La primera vez que me senté a ver un capítulo de Black Mirror sentí unas ganas —para nada desconocidas— de vaciar mi estómago en el primer baño que pudiera encontrar. Me fue muy confuso, y virtualmente imposible, entender el trasfondo de aquella propuesta. A ver, que si muy filosófico, que si muy profundo, pues sí. O sea, de eso no hay duda.
Acá lo que me sorprendió más fue ver una humanidad en decadencia y un mundo casi colapsado, desde cierta perspectiva.
Yo llegué muy tarde a la fiesta, porque la serie ya era un fenómeno cuando la aprecié por primera vez. Aun así, me impactó la popularidad con la que se seguía esparciendo, no solo entre mis círculos, sino entre otros que habían sido, de una u otra forma, tocados por la propuesta de la serie.
Me di a la tarea entonces de investigar un poco sobre historias distópicas que funcionan más como manifiesto, pero que logran ejercer de eje profético. 1984, Los juegos del hambre, Fahrenheit 451 e incluso The Running Man son historias que imaginan un futuro atroz, lleno de oscuridad, ocurrencias y propuestas malvadas de personas con poder. ¿Es eso lo que nos espera? ¿Es el poder tan corrosivo para quienes lo tienen? ¿A qué le tenemos miedo realmente?
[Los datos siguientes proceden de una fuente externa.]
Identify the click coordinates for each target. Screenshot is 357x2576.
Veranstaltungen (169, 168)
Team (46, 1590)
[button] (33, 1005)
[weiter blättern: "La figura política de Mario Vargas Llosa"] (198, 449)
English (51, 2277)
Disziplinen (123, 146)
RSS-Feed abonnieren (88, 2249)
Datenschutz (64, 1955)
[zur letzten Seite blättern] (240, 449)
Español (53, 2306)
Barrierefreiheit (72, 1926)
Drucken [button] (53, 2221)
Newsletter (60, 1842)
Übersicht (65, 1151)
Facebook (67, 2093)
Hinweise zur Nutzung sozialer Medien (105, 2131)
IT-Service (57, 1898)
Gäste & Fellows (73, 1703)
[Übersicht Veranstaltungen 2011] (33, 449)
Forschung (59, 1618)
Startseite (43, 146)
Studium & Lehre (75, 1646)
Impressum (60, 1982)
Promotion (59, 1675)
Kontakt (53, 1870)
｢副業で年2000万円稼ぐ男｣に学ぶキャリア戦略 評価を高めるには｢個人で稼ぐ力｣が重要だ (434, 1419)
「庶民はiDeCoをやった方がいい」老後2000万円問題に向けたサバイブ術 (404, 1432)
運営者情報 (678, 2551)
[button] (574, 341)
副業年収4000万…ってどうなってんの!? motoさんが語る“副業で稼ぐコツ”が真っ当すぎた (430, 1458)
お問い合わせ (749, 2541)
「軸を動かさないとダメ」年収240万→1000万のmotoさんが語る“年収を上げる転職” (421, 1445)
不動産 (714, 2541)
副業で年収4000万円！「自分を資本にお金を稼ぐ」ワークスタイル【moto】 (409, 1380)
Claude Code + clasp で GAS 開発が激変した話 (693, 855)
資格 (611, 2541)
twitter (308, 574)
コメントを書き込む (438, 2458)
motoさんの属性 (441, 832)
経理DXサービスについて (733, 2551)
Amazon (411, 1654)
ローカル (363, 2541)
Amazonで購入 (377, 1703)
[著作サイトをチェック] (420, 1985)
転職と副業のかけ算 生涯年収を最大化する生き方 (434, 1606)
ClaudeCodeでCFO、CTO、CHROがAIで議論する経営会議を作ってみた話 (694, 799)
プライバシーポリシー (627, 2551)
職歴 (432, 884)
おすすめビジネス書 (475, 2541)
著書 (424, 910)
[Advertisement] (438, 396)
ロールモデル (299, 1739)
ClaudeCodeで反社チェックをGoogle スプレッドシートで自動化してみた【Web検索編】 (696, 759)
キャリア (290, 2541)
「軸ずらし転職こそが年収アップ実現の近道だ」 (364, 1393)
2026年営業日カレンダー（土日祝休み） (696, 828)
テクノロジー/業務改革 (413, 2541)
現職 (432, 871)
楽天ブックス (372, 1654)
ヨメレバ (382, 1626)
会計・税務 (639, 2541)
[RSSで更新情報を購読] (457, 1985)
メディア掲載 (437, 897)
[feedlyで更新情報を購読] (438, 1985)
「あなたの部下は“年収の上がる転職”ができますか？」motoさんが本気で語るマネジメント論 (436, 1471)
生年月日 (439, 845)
Me parece a mí que este tipo de historias nos permite ensayar, desde una posición ficticia, una forma segura de futuro. Sin jugar de erudito, lo que quiero decir es que es más fácil vivirlo en la ficción que en la realidad, y que, de repente, nos sirve de lección a todos. Son libros que, a pesar de todo, en su final son esperanzadores de una forma u otra.
Quizás, en un mundo tan hiperconectado y lleno de seres humanos vacíos y deseosos de una pizca de poder para ejercer control sobre los demás, este tipo de literatura es justo lo que necesitamos para vivir la vida de una manera totalmente diferente (recuerden, wabi-sabi).
Cierro pensando que este tipo de distopías, sobre mundos rotos, es nuestra forma de intentar reconstruir el nuestro. Quizás por eso son de las historias más vendidas en este país. Es un intento nacional por reconstruir lo que sabemos que está roto y que, aunque queramos ocultarlo, entendemos que no puede ser arreglado.
Las distopías no son necesariamente vistazos al futuro, sino un grito inmensurable de auxilio por parte de generaciones que vaticinaron situaciones que hoy estamos viviendo. No es lo que vendrá, sino lo que ya está aquí. En eso, no pueden decir que la culpa es del arte.